= WORK ITEM =
From the entries below, gather every line containing the string "will".
# # #
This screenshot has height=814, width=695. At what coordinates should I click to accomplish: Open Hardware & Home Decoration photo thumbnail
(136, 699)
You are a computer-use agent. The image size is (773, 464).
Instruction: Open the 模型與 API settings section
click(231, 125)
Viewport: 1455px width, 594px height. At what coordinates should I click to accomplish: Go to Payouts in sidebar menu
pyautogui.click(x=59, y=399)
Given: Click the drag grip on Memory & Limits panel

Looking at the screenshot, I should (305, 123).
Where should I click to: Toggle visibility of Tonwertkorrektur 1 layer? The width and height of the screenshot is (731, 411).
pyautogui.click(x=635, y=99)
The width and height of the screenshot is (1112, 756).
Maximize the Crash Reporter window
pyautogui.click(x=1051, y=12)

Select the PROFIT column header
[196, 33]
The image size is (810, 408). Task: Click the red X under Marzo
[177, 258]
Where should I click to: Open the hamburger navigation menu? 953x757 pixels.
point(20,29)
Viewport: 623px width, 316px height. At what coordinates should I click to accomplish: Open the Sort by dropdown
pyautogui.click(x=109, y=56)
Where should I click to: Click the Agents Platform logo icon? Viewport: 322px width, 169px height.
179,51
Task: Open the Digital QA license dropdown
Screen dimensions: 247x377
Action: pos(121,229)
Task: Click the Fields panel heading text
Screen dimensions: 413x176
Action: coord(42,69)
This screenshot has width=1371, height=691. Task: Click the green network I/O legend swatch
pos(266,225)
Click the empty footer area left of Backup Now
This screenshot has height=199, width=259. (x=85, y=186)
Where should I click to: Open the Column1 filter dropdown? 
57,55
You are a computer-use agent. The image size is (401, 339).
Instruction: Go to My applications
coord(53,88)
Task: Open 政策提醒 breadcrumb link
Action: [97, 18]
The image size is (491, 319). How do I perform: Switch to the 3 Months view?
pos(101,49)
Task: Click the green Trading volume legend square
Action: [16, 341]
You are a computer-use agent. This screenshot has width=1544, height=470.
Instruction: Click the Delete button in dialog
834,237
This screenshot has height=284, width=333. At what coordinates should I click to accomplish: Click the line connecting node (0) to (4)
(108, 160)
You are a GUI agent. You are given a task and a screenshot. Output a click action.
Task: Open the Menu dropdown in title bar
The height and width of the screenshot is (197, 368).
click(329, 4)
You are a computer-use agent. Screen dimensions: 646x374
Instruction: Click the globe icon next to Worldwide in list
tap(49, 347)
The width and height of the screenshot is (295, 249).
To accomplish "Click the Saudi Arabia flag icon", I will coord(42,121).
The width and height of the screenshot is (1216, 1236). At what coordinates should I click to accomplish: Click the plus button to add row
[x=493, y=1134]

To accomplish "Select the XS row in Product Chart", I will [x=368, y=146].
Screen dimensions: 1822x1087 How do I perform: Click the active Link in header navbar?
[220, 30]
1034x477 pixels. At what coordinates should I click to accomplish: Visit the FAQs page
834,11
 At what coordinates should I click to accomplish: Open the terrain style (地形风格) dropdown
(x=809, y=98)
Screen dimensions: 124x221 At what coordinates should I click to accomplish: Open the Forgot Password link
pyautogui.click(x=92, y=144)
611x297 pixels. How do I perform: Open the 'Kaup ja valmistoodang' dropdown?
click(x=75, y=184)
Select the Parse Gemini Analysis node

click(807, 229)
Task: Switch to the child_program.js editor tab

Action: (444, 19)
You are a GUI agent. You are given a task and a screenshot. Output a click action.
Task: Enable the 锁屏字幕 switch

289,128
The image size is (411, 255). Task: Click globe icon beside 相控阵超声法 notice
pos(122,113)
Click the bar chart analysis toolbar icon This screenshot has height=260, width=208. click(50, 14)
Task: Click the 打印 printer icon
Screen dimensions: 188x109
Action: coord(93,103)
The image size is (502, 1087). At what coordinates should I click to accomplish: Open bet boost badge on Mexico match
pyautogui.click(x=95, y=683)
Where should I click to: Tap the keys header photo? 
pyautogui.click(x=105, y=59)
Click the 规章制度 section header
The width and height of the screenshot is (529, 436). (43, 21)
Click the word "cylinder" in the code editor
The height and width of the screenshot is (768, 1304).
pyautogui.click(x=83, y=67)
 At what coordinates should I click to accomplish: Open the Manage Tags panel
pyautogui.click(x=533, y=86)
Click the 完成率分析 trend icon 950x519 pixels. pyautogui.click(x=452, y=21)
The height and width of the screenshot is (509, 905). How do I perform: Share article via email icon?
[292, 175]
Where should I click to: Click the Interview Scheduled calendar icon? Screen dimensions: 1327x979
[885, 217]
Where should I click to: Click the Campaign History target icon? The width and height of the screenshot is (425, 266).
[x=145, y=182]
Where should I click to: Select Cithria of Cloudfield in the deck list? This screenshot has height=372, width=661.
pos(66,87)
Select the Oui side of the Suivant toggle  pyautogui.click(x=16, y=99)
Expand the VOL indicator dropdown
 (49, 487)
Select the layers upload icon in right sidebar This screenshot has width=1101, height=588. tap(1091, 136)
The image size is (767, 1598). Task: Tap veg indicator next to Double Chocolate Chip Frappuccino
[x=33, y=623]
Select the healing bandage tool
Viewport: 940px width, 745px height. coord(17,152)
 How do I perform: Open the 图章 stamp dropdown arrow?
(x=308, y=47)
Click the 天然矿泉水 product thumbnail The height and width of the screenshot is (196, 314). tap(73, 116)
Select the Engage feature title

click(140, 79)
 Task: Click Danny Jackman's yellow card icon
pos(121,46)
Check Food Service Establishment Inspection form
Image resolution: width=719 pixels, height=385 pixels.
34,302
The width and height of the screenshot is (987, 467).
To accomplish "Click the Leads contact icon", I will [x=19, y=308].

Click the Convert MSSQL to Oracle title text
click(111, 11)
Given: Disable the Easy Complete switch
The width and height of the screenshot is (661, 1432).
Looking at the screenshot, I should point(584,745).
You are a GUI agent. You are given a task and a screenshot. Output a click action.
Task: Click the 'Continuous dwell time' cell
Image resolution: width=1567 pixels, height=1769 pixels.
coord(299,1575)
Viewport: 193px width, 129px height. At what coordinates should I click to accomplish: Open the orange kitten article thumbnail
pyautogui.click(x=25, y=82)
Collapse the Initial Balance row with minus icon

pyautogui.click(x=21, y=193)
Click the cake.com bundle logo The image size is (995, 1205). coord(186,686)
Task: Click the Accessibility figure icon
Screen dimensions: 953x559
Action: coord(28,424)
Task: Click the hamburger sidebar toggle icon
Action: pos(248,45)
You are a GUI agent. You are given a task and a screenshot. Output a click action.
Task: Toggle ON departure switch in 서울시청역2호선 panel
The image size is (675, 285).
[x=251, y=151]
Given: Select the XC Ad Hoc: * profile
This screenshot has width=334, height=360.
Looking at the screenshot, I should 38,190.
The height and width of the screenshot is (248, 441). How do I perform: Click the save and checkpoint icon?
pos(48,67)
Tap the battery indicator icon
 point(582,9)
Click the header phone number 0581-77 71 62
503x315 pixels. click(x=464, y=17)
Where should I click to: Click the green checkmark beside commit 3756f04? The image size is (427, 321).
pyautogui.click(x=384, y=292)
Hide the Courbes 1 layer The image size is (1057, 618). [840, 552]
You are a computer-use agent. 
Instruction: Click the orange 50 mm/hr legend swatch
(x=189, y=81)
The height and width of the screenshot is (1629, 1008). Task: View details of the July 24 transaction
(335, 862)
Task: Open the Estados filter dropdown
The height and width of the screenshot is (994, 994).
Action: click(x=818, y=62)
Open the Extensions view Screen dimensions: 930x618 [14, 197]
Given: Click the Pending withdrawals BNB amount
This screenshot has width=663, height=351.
# # #
= RESULT OF THE EXERCISE =
To accomplish "Click the Saudi Arabia flag icon", I will coord(42,121).
To accomplish "Select the XS row in Product Chart", I will [x=368, y=146].
To accomplish "Click the Leads contact icon", I will [x=19, y=308].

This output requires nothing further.